Quello di cui parla De Andrè nella canzone il Bombarolo è un terrore diffuso cui il cantautore sembra voler contrapporre l’azione scomposta di un individualista disperato, il cui scopo è quello di restituire un terrore che viene utilizzato da altri per tenere ‘prigioniera’ un’intera comunità. Ed è chiaramente una canzone figlia dei tempi ma al tempo stesso in anticipo sui tempi: è contenuta nell’album Storia di un impiegato del 1973, quando di bombe in Italia ne erano già esplose diverse ma il terrorismo, termine direttamente derivato da terrore con una chiara coloritura politica, avrebbe avuto vita ancora lunga sia con le bombe (è di un anno dopo, nel ’74, la strage di piazza della Loggia a Brescia) sia con pistole e Kalashnikov o Scorpion (l’arma che uccise Aldo Moro).

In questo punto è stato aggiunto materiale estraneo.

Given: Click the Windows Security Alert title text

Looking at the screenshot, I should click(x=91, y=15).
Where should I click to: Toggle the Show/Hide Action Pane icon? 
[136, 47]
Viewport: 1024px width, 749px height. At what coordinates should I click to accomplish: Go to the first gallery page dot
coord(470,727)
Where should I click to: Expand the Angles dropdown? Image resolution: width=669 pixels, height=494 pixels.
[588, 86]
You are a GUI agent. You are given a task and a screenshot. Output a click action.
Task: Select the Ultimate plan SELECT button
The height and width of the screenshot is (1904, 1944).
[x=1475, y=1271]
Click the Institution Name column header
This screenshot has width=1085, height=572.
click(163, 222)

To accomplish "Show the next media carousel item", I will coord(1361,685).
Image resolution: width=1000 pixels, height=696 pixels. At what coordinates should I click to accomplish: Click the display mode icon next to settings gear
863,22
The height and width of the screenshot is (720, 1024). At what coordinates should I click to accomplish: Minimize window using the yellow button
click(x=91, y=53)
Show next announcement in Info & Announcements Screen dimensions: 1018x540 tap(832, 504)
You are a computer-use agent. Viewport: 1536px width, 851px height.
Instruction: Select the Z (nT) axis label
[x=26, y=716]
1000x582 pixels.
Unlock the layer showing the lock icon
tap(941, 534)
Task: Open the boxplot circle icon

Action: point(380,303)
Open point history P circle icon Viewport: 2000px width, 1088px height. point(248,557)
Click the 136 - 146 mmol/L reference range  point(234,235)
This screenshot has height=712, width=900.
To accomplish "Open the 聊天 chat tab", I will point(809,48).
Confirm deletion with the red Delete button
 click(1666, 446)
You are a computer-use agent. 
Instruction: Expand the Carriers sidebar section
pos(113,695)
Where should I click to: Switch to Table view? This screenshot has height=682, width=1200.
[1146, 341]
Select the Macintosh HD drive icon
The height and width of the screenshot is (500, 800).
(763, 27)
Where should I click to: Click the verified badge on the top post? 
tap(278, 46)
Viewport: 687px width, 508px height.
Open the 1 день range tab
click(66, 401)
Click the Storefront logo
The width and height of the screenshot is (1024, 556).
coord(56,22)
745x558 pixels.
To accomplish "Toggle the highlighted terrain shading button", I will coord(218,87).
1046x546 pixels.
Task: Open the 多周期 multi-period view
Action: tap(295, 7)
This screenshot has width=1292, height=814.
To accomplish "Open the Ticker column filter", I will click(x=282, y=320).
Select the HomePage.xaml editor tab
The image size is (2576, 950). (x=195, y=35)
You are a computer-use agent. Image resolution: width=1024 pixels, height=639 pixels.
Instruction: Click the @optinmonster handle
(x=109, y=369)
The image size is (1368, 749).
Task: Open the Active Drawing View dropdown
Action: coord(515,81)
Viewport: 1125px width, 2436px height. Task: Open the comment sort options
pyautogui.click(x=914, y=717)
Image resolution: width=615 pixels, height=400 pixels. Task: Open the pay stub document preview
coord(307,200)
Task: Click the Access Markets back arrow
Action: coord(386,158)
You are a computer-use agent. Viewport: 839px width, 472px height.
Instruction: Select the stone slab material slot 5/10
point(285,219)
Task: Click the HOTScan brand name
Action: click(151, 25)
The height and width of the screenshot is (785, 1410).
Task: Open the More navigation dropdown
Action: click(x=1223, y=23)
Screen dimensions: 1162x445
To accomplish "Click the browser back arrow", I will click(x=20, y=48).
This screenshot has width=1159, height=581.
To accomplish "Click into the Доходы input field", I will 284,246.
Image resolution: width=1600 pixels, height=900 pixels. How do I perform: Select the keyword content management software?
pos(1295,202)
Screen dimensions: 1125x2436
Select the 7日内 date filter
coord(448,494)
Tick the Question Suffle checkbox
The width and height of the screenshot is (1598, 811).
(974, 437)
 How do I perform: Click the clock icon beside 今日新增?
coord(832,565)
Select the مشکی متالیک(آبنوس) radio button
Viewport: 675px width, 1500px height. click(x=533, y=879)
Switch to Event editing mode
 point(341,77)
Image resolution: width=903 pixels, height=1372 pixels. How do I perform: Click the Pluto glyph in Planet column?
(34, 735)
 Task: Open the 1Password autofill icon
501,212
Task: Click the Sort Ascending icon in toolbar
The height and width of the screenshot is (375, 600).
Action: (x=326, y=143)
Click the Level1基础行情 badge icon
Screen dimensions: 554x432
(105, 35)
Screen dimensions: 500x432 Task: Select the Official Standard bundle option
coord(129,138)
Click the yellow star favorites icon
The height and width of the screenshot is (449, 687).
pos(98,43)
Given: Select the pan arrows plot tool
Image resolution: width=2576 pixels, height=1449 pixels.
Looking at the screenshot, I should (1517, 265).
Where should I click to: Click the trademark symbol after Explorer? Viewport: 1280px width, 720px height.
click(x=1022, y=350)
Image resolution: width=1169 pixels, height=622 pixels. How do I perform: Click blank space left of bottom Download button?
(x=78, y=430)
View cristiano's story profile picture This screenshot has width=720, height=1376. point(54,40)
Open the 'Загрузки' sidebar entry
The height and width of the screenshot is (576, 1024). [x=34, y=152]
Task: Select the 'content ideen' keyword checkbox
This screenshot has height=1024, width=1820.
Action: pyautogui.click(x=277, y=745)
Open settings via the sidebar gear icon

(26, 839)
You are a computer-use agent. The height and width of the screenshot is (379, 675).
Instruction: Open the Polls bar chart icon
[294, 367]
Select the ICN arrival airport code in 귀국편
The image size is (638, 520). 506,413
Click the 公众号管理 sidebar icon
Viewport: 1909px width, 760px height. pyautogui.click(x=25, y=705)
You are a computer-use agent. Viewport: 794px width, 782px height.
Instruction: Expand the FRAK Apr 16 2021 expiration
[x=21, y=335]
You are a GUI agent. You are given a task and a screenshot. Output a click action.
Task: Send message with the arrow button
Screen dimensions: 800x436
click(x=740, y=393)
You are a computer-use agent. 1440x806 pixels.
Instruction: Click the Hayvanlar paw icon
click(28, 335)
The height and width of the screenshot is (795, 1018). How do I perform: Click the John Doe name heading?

Ma per il terrore il punto non sono le armi: si possono usare razzi e missili ma anche, come si è visto al di là del confine tra la Striscia di Gaza e Israele, coltellacci (come già aveva fatto l’Isis con le decapitazioni dimostrative degli americani Daniel Pearl in Pakistan o James Foley in Siria) e deltaplani. L’importante è l’obiettivo, che ci riporta all’origine della parola per modificarla: terrore deriva dal latino terrere cioè atterrire. Non è paura, è molto di più. La prima, cui abbiamo accennato a proposito della parola panico, è un’emozione primaria che ci serve per darci la scossa necessaria a combattere o fuggire.

Il terrore invece, che genera tremito, ci agghiaccia, ci paralizza. Quando qualcuno vuole terrorizzare, lo fa per immobilizzarci, paradossalmente (rispetto all’etimologia) per non farci muovere: nell’ampia famiglia che comprende anche timore, ansia, paura e panico è questo il senso specifico del terrore, almeno per gli psicologi. In fondo non è quello che vogliono anche i vari re del Terrore che abbiamo frequentato negli ultimi 100 anni ma per fortuna nel mondo dell’immaginazione (da Diabolik a Stephen King e Alfred Hitchcock)?